This week’s Modern Love discusses a situation that feels familiar to this site–woman meets man, man pursues woman, woman falls for man, woman discovers man isn’t single. Charming, isn’t it?

In “Exit Left, Wordlessly,” Aimee Lee Ball talks about meeting a married man who claimed to be divorced. When she discovers this fact, she confronts and dumps the guy. End of story–or so you’d think.

Fast forward eight years and this man gets in touch with her again, begging to see  her to make amends. And going against her better judgment, she does. They even begin dating once again. Until he slips out of her life without a word.

How could someone play-act with the honor and politesse of the 19th century but be such a cad in real life? Hardly anyone gets through life without hearing, “I’ve met somebody else” or “This isn’t going the way I’d hoped.” Couples come to the end of a road with each other for valid reasons or for no reason, but they find a way to say so.

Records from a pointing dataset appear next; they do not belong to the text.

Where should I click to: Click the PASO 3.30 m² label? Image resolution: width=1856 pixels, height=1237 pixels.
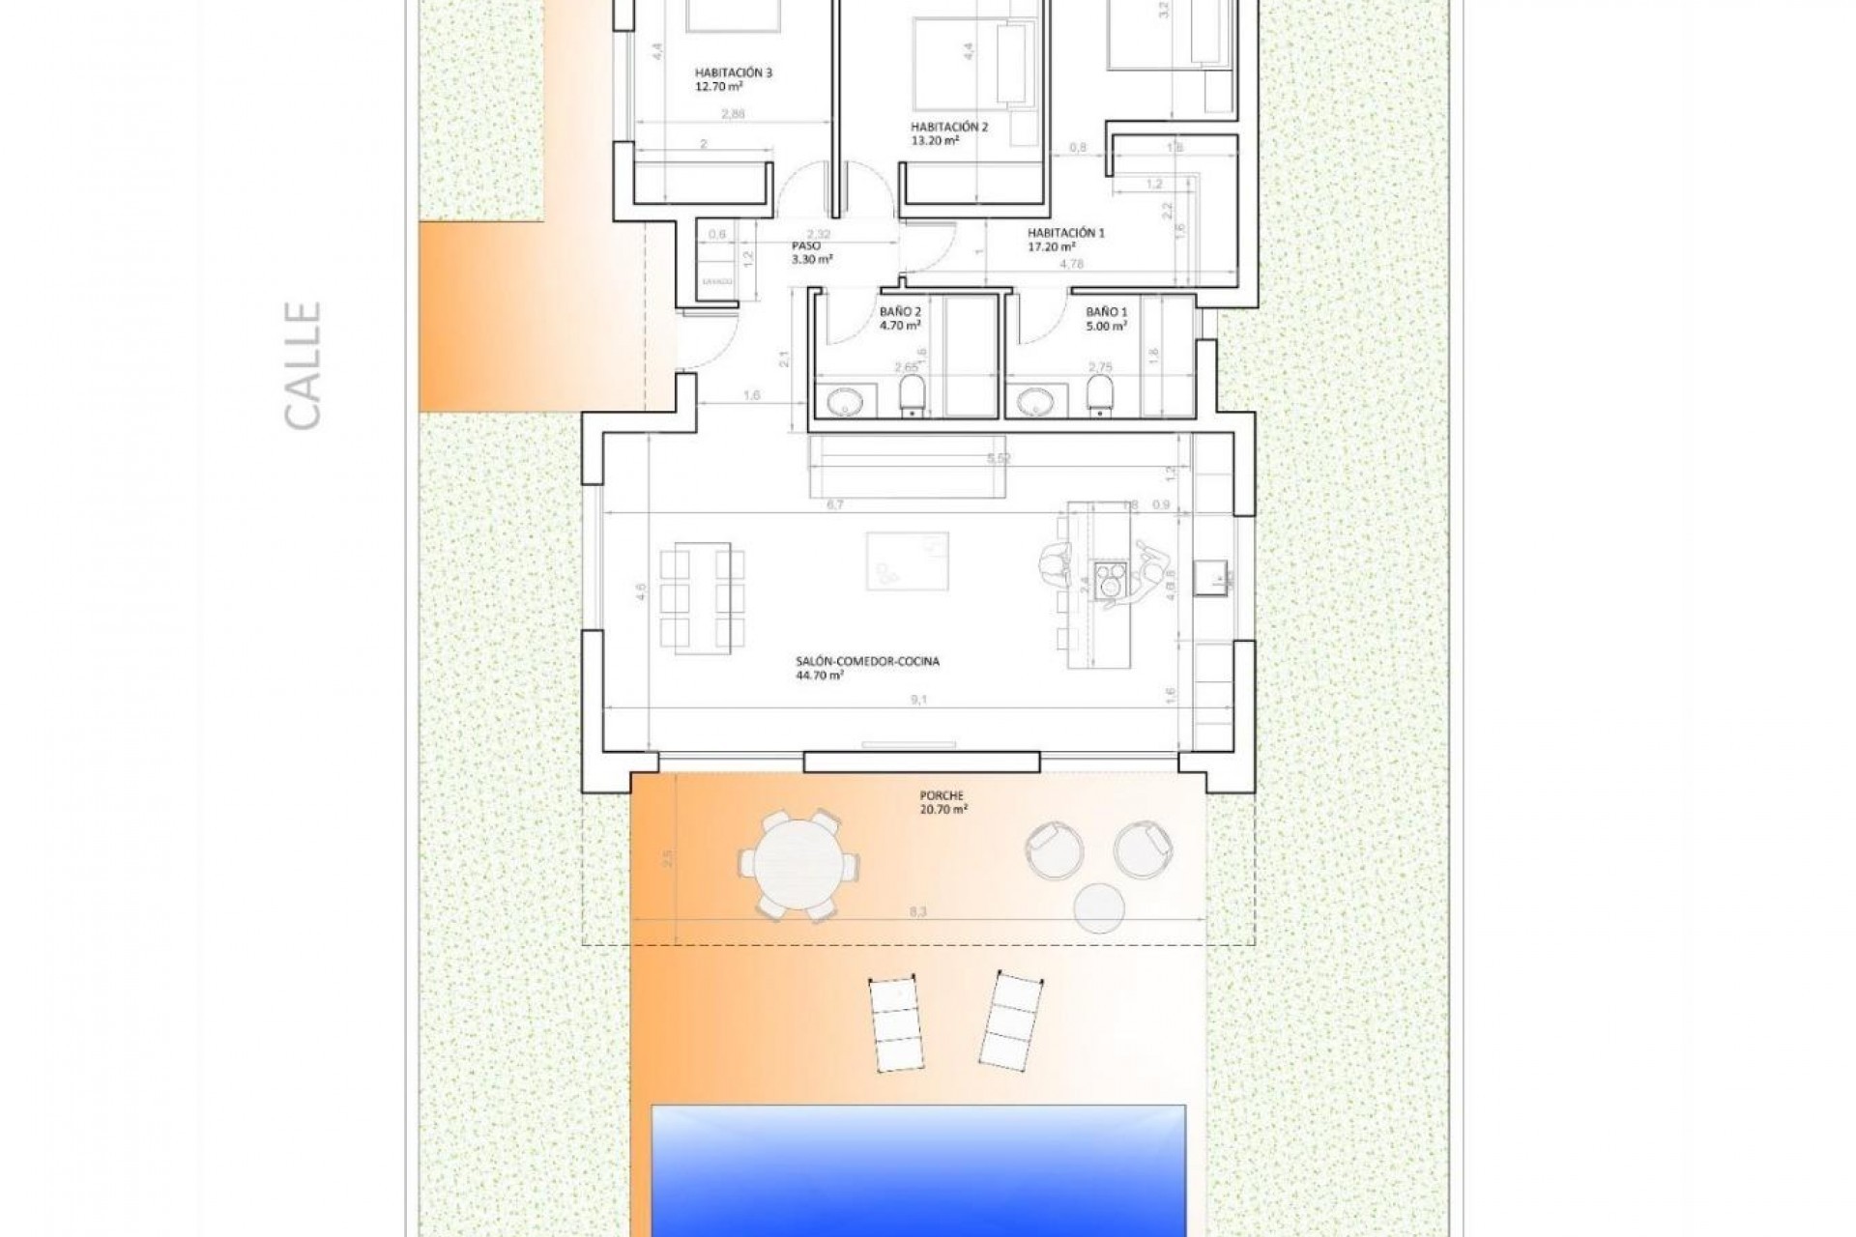click(810, 253)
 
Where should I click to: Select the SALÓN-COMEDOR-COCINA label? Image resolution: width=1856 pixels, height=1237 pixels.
click(866, 669)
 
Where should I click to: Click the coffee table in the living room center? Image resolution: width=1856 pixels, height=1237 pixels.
click(907, 561)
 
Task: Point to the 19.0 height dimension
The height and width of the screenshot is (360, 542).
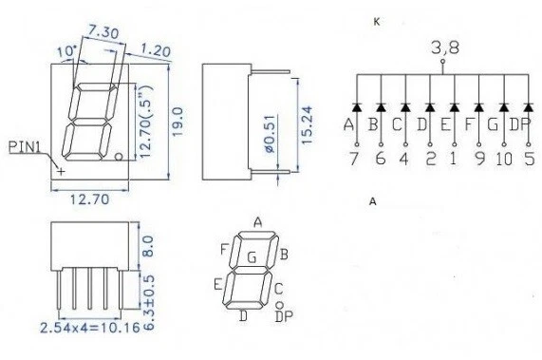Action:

As she ponders how or why  this could’ve happened and contemplated the red flags, she comes to an interesting conclusion about the cowardly way her boyfriend chose to end things.

This man’s way of ending things, I realized, was as clear as an X-ray, not of bones but of character, and surgically clean of the platitudes, excuses and lies that often accompany a breakup. The epiphany was one I resisted because it was so convenient to censure him. But in revealing himself that way, the cad actually did me a favor.

This begs the question–if the outcome is the same, is it better to disappear without explanation? If having “the break-up talk” entails lies and platitudes, is it better to just slip away?

Personally, I need closure but I can see how the coward’s way could also be the most honest, least ambiguous way to go about it. If he never calls again then you can’t possibly rehash what he’s said with your friend, wondering what he meant.

Of course, if he never called again then the purpose of this blog (and many others like it) would be moot.